Data under study:
Segment Open

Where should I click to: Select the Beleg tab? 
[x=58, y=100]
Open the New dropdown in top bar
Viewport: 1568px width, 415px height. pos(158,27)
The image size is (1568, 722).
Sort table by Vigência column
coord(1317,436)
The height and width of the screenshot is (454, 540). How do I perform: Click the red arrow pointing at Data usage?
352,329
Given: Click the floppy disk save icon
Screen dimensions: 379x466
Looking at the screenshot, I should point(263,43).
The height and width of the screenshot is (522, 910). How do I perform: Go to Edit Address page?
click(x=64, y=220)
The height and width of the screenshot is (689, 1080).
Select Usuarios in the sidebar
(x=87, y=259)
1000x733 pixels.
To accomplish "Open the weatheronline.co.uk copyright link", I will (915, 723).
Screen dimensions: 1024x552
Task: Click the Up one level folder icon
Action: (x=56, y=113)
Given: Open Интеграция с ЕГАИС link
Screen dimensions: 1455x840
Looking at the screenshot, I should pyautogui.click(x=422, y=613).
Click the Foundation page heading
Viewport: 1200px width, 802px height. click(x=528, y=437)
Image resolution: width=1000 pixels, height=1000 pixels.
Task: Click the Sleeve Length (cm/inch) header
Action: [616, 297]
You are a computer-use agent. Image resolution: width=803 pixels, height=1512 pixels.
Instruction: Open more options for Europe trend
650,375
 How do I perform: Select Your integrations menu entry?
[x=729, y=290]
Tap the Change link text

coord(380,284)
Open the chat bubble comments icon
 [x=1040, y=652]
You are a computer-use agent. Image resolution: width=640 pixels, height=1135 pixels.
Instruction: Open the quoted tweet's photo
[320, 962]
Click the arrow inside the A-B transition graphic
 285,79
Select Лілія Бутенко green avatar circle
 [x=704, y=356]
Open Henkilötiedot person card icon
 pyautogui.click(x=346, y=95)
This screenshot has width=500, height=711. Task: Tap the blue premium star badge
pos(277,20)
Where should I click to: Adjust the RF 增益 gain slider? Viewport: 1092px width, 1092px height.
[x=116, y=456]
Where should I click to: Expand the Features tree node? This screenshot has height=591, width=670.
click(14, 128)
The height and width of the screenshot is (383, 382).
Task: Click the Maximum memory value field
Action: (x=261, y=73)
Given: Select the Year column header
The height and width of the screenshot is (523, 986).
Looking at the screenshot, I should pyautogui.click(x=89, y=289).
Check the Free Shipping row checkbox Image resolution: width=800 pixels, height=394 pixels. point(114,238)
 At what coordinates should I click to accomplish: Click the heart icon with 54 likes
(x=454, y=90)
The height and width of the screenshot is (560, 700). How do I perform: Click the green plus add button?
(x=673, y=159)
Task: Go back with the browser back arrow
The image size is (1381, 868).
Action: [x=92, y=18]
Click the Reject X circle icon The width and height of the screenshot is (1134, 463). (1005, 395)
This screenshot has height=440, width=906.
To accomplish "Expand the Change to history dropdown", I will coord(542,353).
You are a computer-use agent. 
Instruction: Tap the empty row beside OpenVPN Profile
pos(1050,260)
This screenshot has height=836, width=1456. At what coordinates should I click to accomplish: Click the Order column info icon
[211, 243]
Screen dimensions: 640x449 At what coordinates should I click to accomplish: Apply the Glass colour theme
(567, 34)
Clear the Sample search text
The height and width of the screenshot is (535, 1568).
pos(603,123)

Segment Closed

Problem statement: Reproduce every line above. Keep it exact.

Result for this exercise:
Where should I click to: Select the Beleg tab? 
[x=58, y=100]
Open the New dropdown in top bar
Viewport: 1568px width, 415px height. pos(158,27)
The image size is (1568, 722).
Sort table by Vigência column
coord(1317,436)
The height and width of the screenshot is (454, 540). How do I perform: Click the red arrow pointing at Data usage?
352,329
Given: Click the floppy disk save icon
Screen dimensions: 379x466
Looking at the screenshot, I should point(263,43).
The height and width of the screenshot is (522, 910). How do I perform: Go to Edit Address page?
click(x=64, y=220)
The height and width of the screenshot is (689, 1080).
Select Usuarios in the sidebar
(x=87, y=259)
1000x733 pixels.
To accomplish "Open the weatheronline.co.uk copyright link", I will (915, 723).
Screen dimensions: 1024x552
Task: Click the Up one level folder icon
Action: (x=56, y=113)
Given: Open Интеграция с ЕГАИС link
Screen dimensions: 1455x840
Looking at the screenshot, I should pyautogui.click(x=422, y=613).
Click the Foundation page heading
Viewport: 1200px width, 802px height. click(x=528, y=437)
Image resolution: width=1000 pixels, height=1000 pixels.
Task: Click the Sleeve Length (cm/inch) header
Action: [616, 297]
You are a computer-use agent. Image resolution: width=803 pixels, height=1512 pixels.
Instruction: Open more options for Europe trend
650,375
 How do I perform: Select Your integrations menu entry?
[x=729, y=290]
Tap the Change link text

coord(380,284)
Open the chat bubble comments icon
 [x=1040, y=652]
You are a computer-use agent. Image resolution: width=640 pixels, height=1135 pixels.
Instruction: Open the quoted tweet's photo
[320, 962]
Click the arrow inside the A-B transition graphic
 285,79
Select Лілія Бутенко green avatar circle
 [x=704, y=356]
Open Henkilötiedot person card icon
 pyautogui.click(x=346, y=95)
This screenshot has width=500, height=711. Task: Tap the blue premium star badge
pos(277,20)
Where should I click to: Adjust the RF 增益 gain slider? Viewport: 1092px width, 1092px height.
[x=116, y=456]
Where should I click to: Expand the Features tree node? This screenshot has height=591, width=670.
click(14, 128)
The height and width of the screenshot is (383, 382).
Task: Click the Maximum memory value field
Action: (x=261, y=73)
Given: Select the Year column header
The height and width of the screenshot is (523, 986).
Looking at the screenshot, I should pyautogui.click(x=89, y=289).
Check the Free Shipping row checkbox Image resolution: width=800 pixels, height=394 pixels. point(114,238)
 At what coordinates should I click to accomplish: Click the heart icon with 54 likes
(x=454, y=90)
The height and width of the screenshot is (560, 700). How do I perform: Click the green plus add button?
(x=673, y=159)
Task: Go back with the browser back arrow
The image size is (1381, 868).
Action: [x=92, y=18]
Click the Reject X circle icon The width and height of the screenshot is (1134, 463). (1005, 395)
This screenshot has height=440, width=906.
To accomplish "Expand the Change to history dropdown", I will coord(542,353).
You are a computer-use agent. 
Instruction: Tap the empty row beside OpenVPN Profile
pos(1050,260)
This screenshot has height=836, width=1456. At what coordinates should I click to accomplish: Click the Order column info icon
[211, 243]
Screen dimensions: 640x449 At what coordinates should I click to accomplish: Apply the Glass colour theme
(567, 34)
Clear the Sample search text
The height and width of the screenshot is (535, 1568).
pos(603,123)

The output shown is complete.